Is this possible?
I’m asking this becasue for example today I had couple of models and for each of them I’d like to use a different batch_size, I initially created a dataloader with lets say batch_size of 32, and now I want to increase its size to lets say 128. but I dont want to create a new dataloader.
Is this possible?
I would appreciate any kind of help in this regard.
This shouldn’t be allowed in the current version anymore and you’ll get a ValueError
:
ValueError: batch_size attribute should not be set after DataLoader is initialized
Creating a new DataLoader
should be cheap, so I would recommend to initialize a new DataLoader
.
Thanks, but why not?
Why isn’t this possible? How do I know what kind of DataLoader was passed?
Say I have the following:
def return_dl(
dataloader: DataLoader,
batch_size: int = None,
) -> DataLoader:
if batch_size is not None:
dataloader.batch_size = batch_size
return dataloader
Here, dataloader
could be any DataLoader
subclass, e.g. 'NeighborLoader` from PyTorch Geometric. Why should this remain not allowed?
The ValueError
was added here when persistent_workers
were introduced since changing internal attributes won’t have an effect anymore. I’m sure the code owners would like to hear your concerns and PRs should be welcome in case you want to allow changing these attributes for valid use cases.
Thanks for the reply.
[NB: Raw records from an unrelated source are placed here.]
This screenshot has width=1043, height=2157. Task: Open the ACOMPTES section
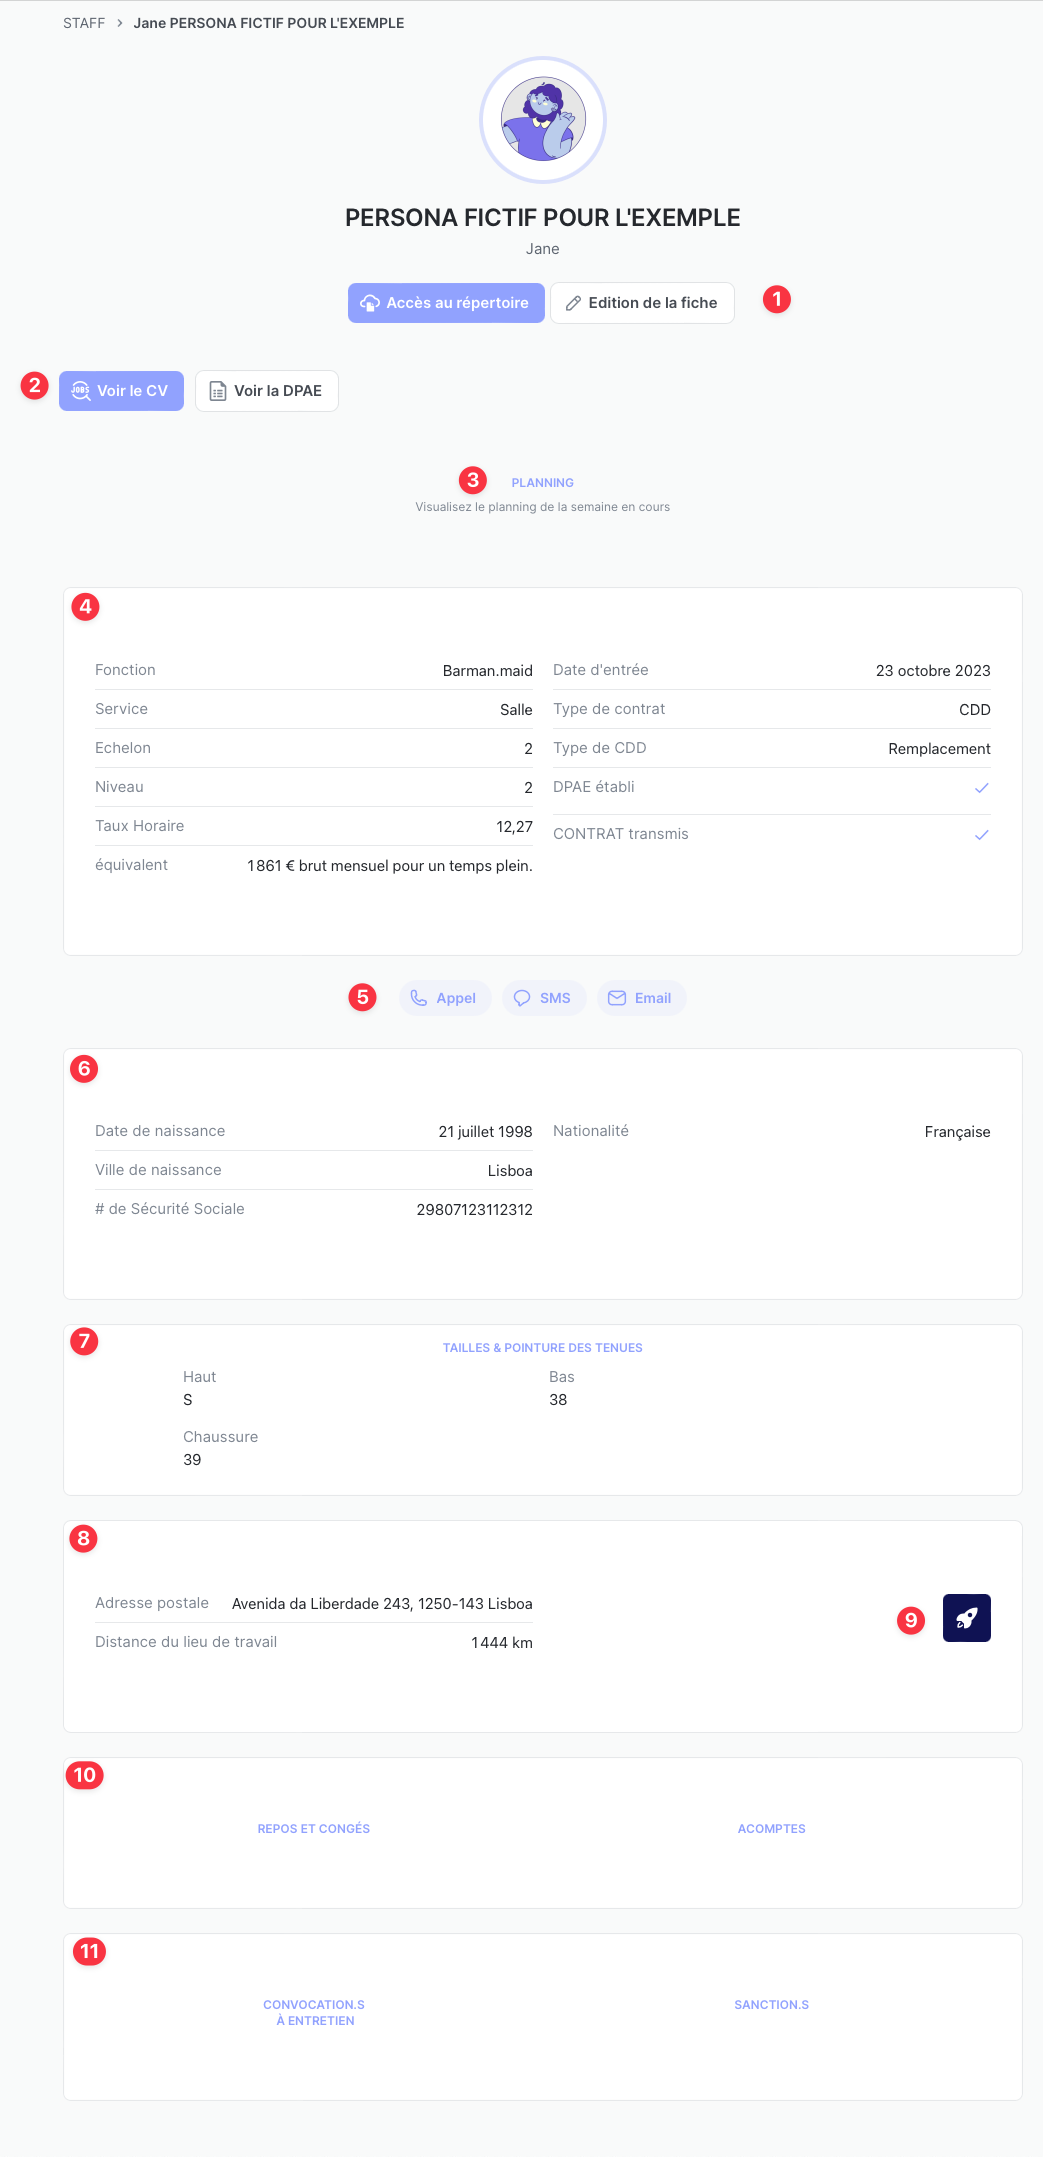click(x=771, y=1828)
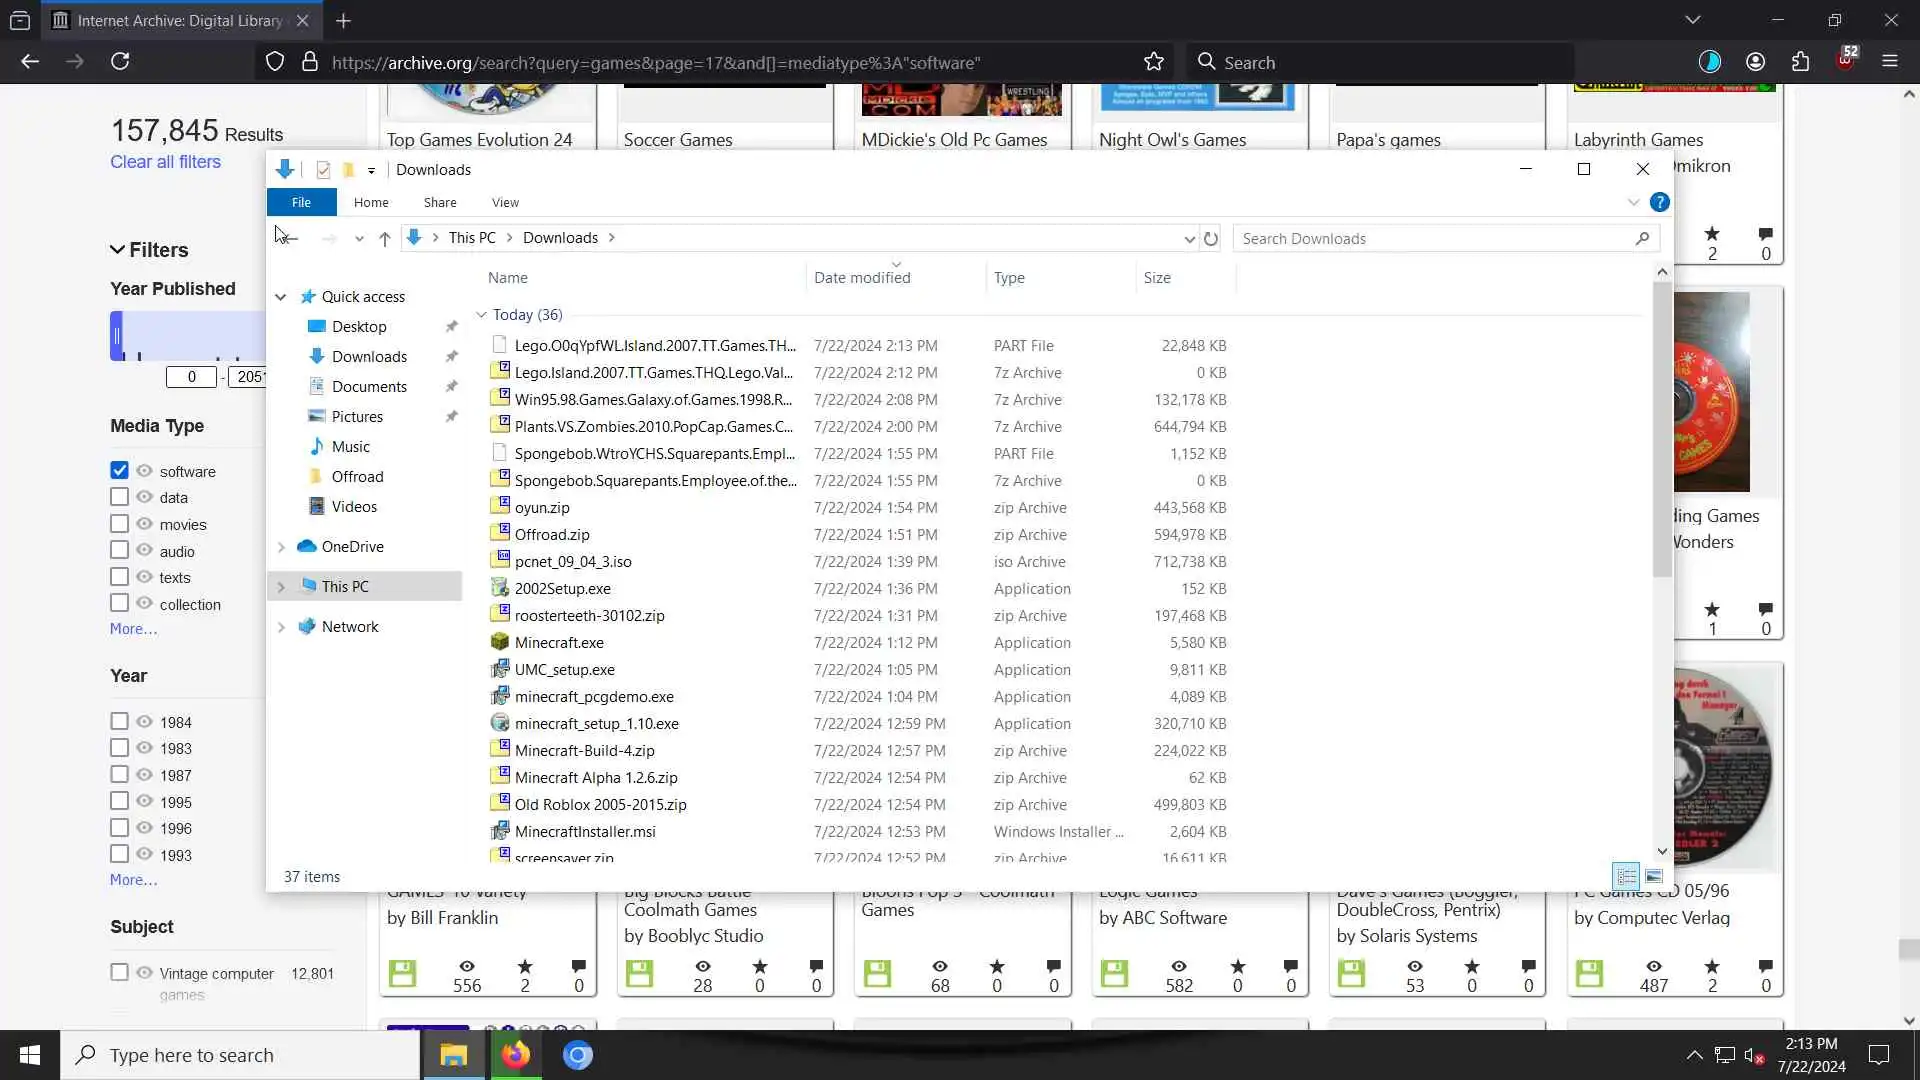Reload the archive.org page
1920x1080 pixels.
tap(120, 62)
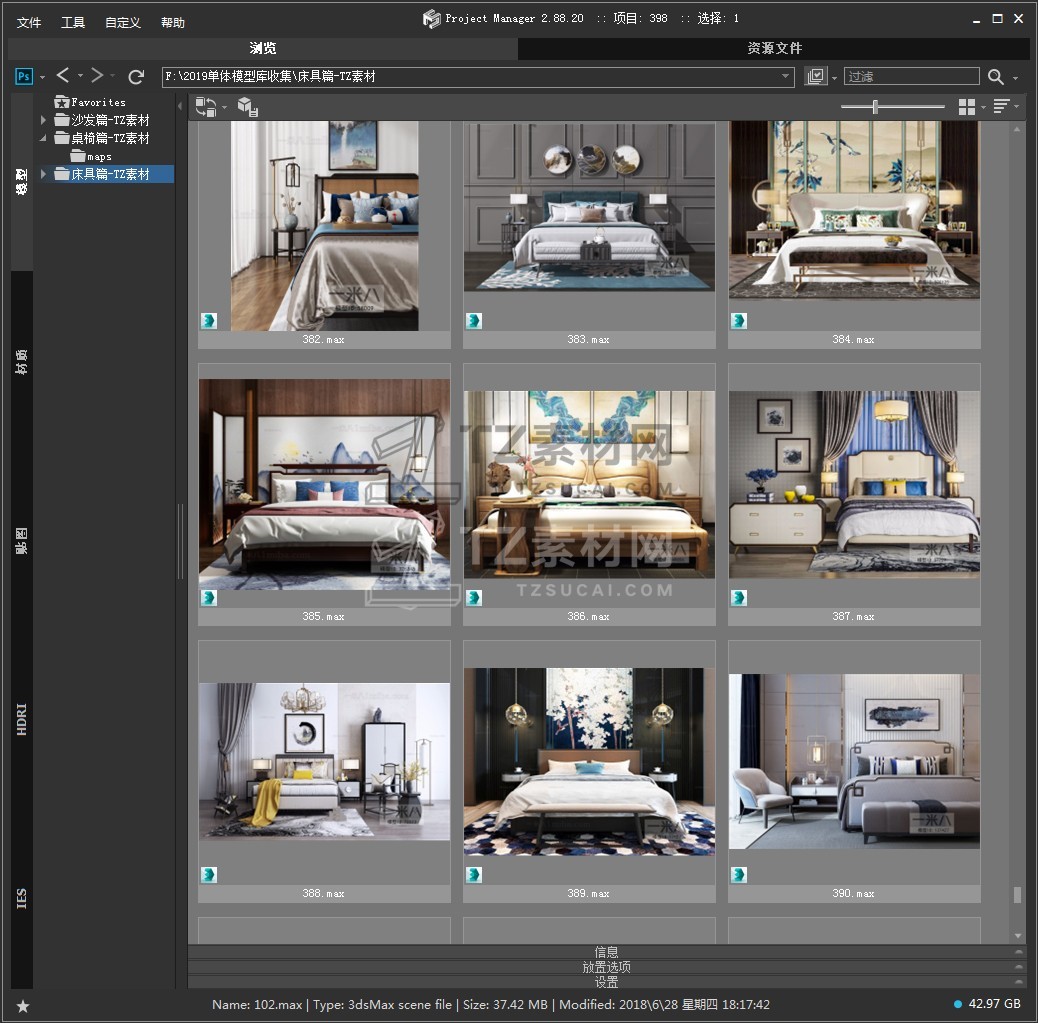Click the sort order icon
This screenshot has width=1038, height=1023.
1001,107
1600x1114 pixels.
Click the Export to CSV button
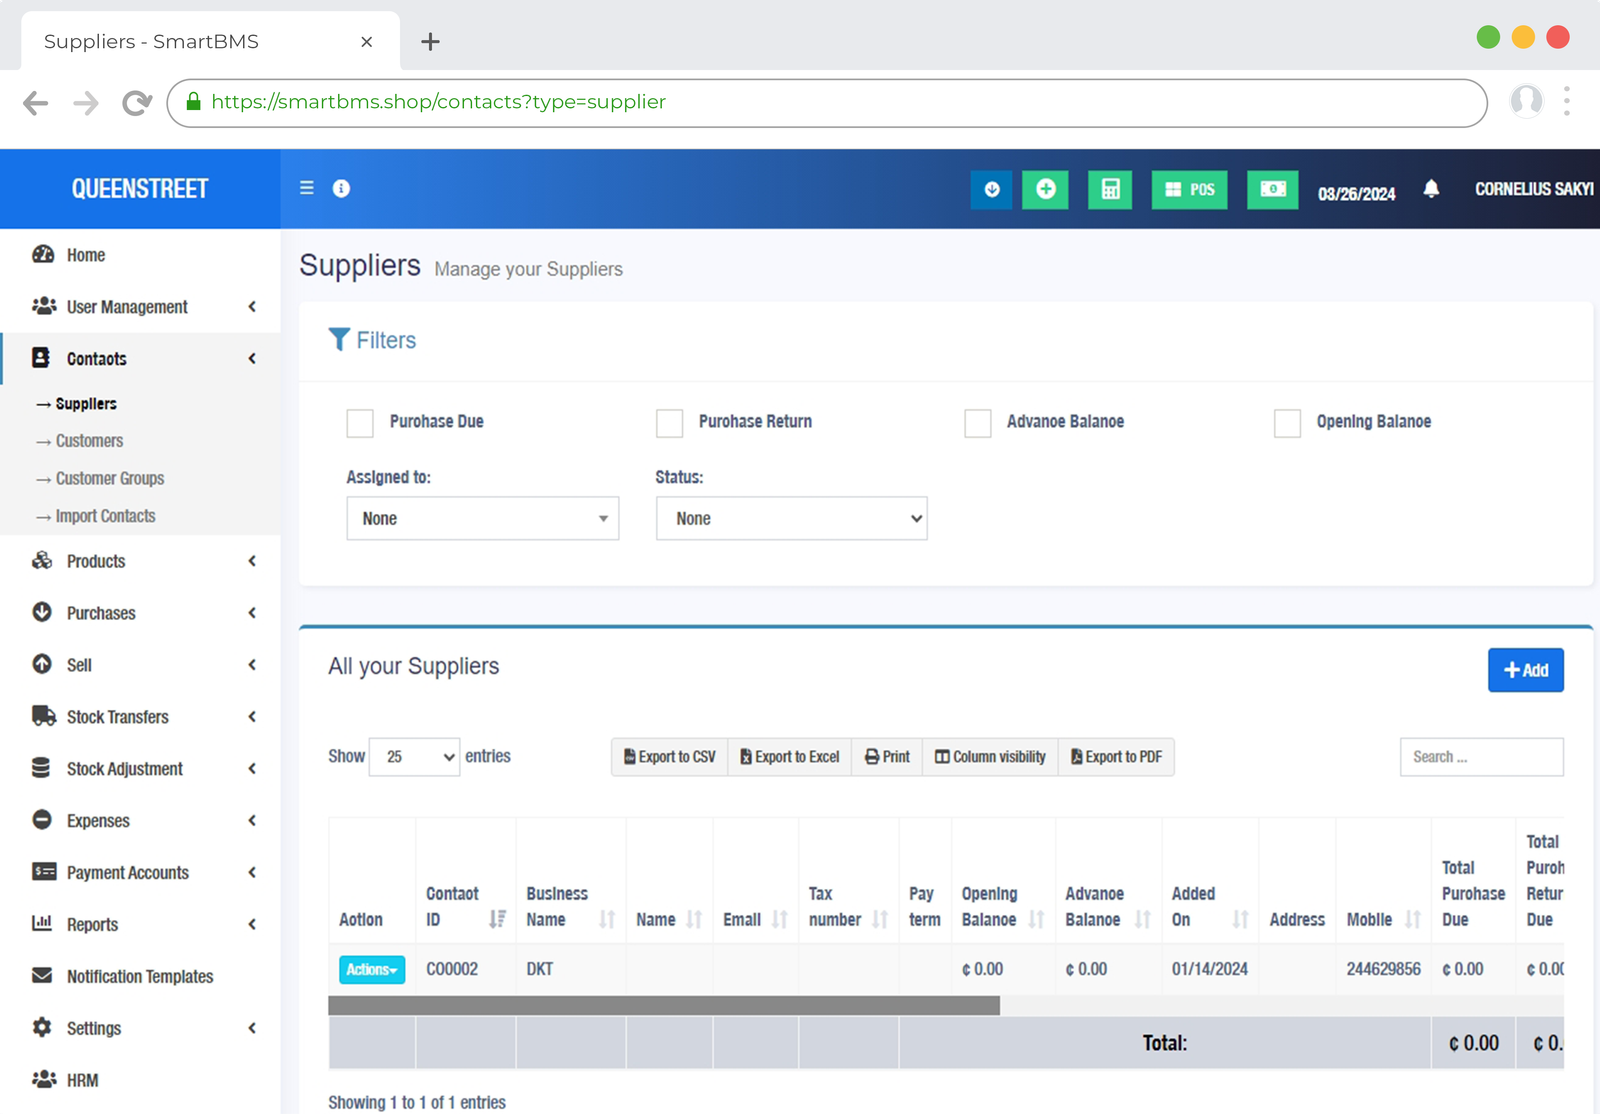(670, 757)
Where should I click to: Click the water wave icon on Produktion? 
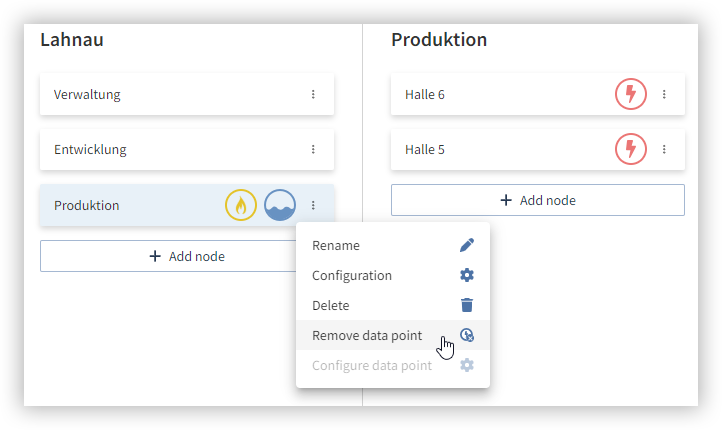[279, 205]
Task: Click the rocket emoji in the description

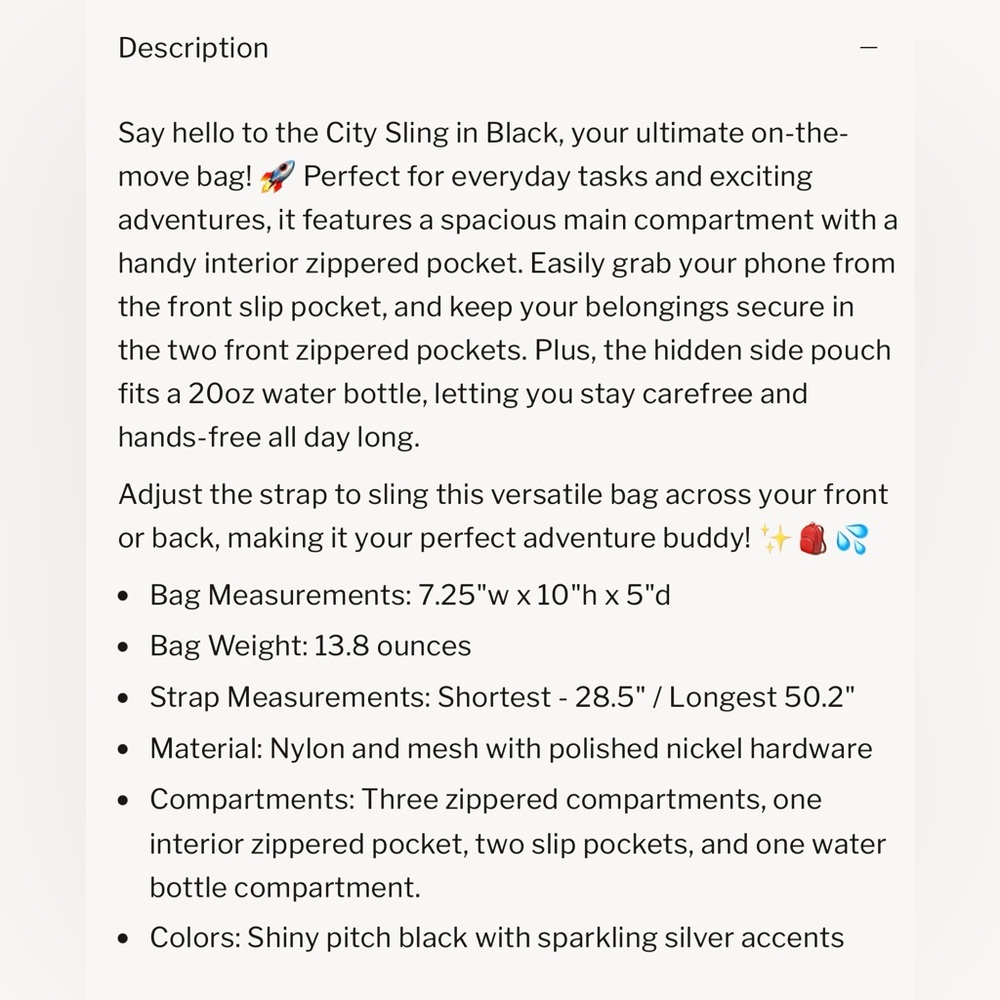Action: [277, 177]

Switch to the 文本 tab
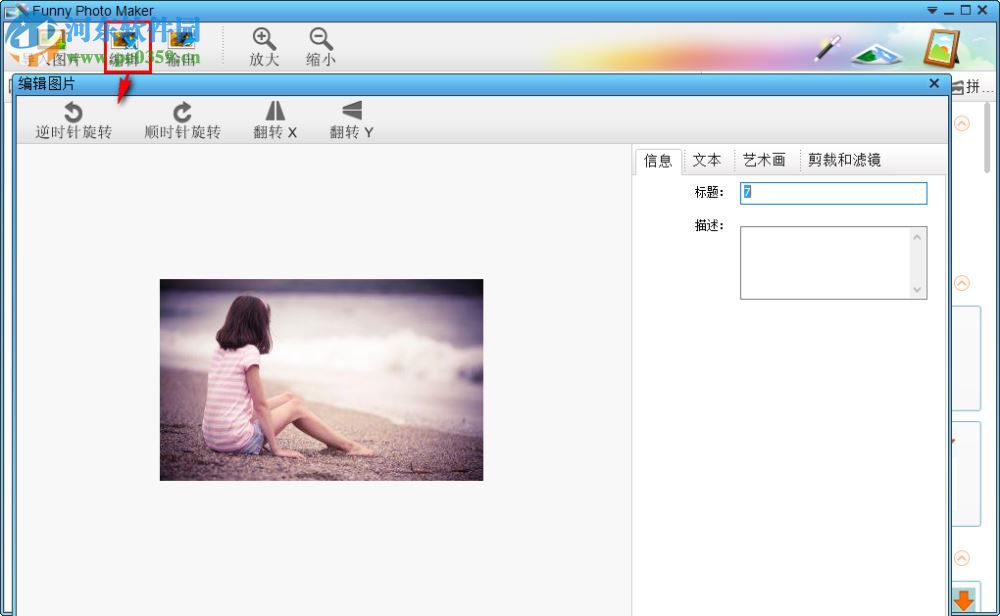click(x=707, y=160)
But then how would one handle my use case? You receive an already instantiated DataLoader
, and one has to change its batch size while keeping all the rest. What would be the best way to do so? How can one initialize a new DataLoader
that is exactly like the old but with a different batch size?
Exactly as you’ve described: you could re-initialize a new DataLoader
. Usually the creation of the DataLoader
is cheap compared to the actual data loading and processing (assuming you are using lazy data loading).
Another complication (besides persistent workers) is that each worker pre-fetches batches in advance. If your code now manipulates internal states (such as the batch size) how and when should the change be visible?
Maybe there could be a clear API design, so your ideas are welcome.
Thanks for being very active here!
Yep, I see. But re-initializing a new DataLoader
is not easy as I do not know how this DataLoader
was initialized! In my design, the user passes a dataloader and I have to change its batch size. Why? Well, because that dataloader (more the data behind it) is used to train two different models. The second model benefits from huge batch sizes. To solve the problem, I see no other solutions but to force the user to create two dataloaders, unless there is an easy way to create a new DataLoader
from an existing one.
You should be able to still read the attributes of the passed DataLoader
and could create the new one based on these attributes. Note that you might also need to check the internal sampler
and its attributes in order to restore it. In case the user creates a custom sampler
and you wouldn’t have the source code of it (I don’t know how it would work but it seems you don’t even know how the Dataset
is defined), you might not be able to restore it.